I spent my time driving back and forth to the hospital (15 miles one way), bathing and shaving him because they had a full house of even sicker people than him, and they never seemed to get around to bathing him. I
Ian arrived Thursday (YAY IAN!) to aid and abet his old mother. He did the driving after that, and once we had Tony home Ian started some reno work which we've wanted to do for a long time.
The person or persons unknown who decided it was a good idea to put a banquette in an RV kitchen had never tried to use one. They are impossible to get in and out of, horribly uncomfortable and take up huge amounts of space. The slight amount of storage they offer is difficult to get at under any circumstance, especially with the eager "assistance" of a large cat who wants to explore any open space he is not usually able to get into.
So, Ian did his old mother a world of good by ripping out the banquette table and benches. This left a large (by RV standards) open area. I sketched up a cupboard and shelving unit that would stretch along the now empty wall, and while I painted the wall white he started carpentering. Unfortunately he ran out of time before he got the moldings and doors on, but I think I can get the moldings cut and on. The doors will have to wait 'til his next visit.
No matter. I now have accessible storage I don't have to crawl into, climb a ladder to get at, or unearth like King Tut's Tomb every time I need a can of tomatoes or a skillet.
I've been wanting to paint since we bought this place. The brown-linen pattern paneling on the top part of the walls and the dark fake wood on the bottom half makes me feel like I have moved into a somewhat commodious coffin. The one white wall and shelves makes a huge difference in the light of the interior. It's fantastic! I will go buy another litre of this latex paint and some painters tape and paint all the brown linen-pattern paneling. Bob the RV guy says if I don't and and prime the wall the paint will come off. I have news for him. I sanded and primed all the walls in the Tinpalace, and that paint came off like it was painted on a teflon pan. This couldn't be any worse. At least it has a woven pattern which grabs the paint.

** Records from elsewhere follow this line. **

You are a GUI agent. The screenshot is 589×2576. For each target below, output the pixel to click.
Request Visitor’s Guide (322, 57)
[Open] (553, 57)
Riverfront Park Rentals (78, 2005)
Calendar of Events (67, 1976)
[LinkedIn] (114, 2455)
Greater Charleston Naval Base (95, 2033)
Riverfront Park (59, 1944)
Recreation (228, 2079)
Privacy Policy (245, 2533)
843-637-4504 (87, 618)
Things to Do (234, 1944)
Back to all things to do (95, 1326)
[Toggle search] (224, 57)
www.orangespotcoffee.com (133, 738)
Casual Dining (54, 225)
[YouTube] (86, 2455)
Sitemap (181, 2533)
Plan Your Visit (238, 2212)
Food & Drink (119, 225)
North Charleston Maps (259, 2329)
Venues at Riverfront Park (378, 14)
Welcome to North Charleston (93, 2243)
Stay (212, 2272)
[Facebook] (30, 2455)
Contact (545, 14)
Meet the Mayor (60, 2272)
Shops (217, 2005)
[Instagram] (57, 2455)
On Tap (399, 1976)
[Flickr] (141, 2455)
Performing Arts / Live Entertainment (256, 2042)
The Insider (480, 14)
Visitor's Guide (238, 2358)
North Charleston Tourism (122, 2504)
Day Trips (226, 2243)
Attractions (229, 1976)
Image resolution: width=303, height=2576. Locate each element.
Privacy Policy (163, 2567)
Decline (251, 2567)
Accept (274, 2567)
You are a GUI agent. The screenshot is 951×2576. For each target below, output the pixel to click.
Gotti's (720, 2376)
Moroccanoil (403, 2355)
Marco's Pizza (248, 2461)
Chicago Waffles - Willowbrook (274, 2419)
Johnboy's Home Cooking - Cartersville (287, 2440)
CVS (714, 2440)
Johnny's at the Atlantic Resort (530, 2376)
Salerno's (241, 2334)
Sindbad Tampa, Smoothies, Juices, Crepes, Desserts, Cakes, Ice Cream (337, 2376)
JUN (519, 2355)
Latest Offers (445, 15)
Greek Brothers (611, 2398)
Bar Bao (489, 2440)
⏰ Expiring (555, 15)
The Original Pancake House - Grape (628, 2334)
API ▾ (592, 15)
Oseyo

At the end of the visit Ian also came up with a clever idea to fix my upper cupboard problems. Picture a six foot run of cupboards with three 12" doors. Each cupboard door has a 12" space between it and its neighbour. And everything you put in the cupboard immediately begins to inch into the nigh inaccessible spots between the doors.
So he suggested tearing out the doors and the spacers, and either adding more doors or put in sliding doors, Japanese style. I've had those before and I very much like them. So I'm thinking that would be a great idea.
I also bought a couple of nice, comfortable dining room chairs and now must shop for a table. I know what I want, it's just finding it.
In the bathroom we have a new toilet, higher and easier for old folks with somewhat wonkified legs to get on and off. After Bob the RV man told us we cannot replace the tub with a more accessible shower stall he suggested a built-in step which would take the step-over down from 17" to 7". He is replacing the tap and we will get a bath chair. All this in aid of husband's safety and mobility.
Other projects slated are:
1) replacement of the sofa
2) the building of a storage drawer in the empty, but now inaccessible space beneath the sofa.
3) a platform to compensate for an inconvenient wheel well, so that our secretary desk and drawer unit can sit on top of it, next to the wall, instead of 9" from the wall, and at a space-hogging angle.
4) a movable bracket for our wee flat screen TV to make it easier for Tony to watch.
This will probably take a year's worth of visits, but the year will go by, whether we improve or not. Might as well go for it.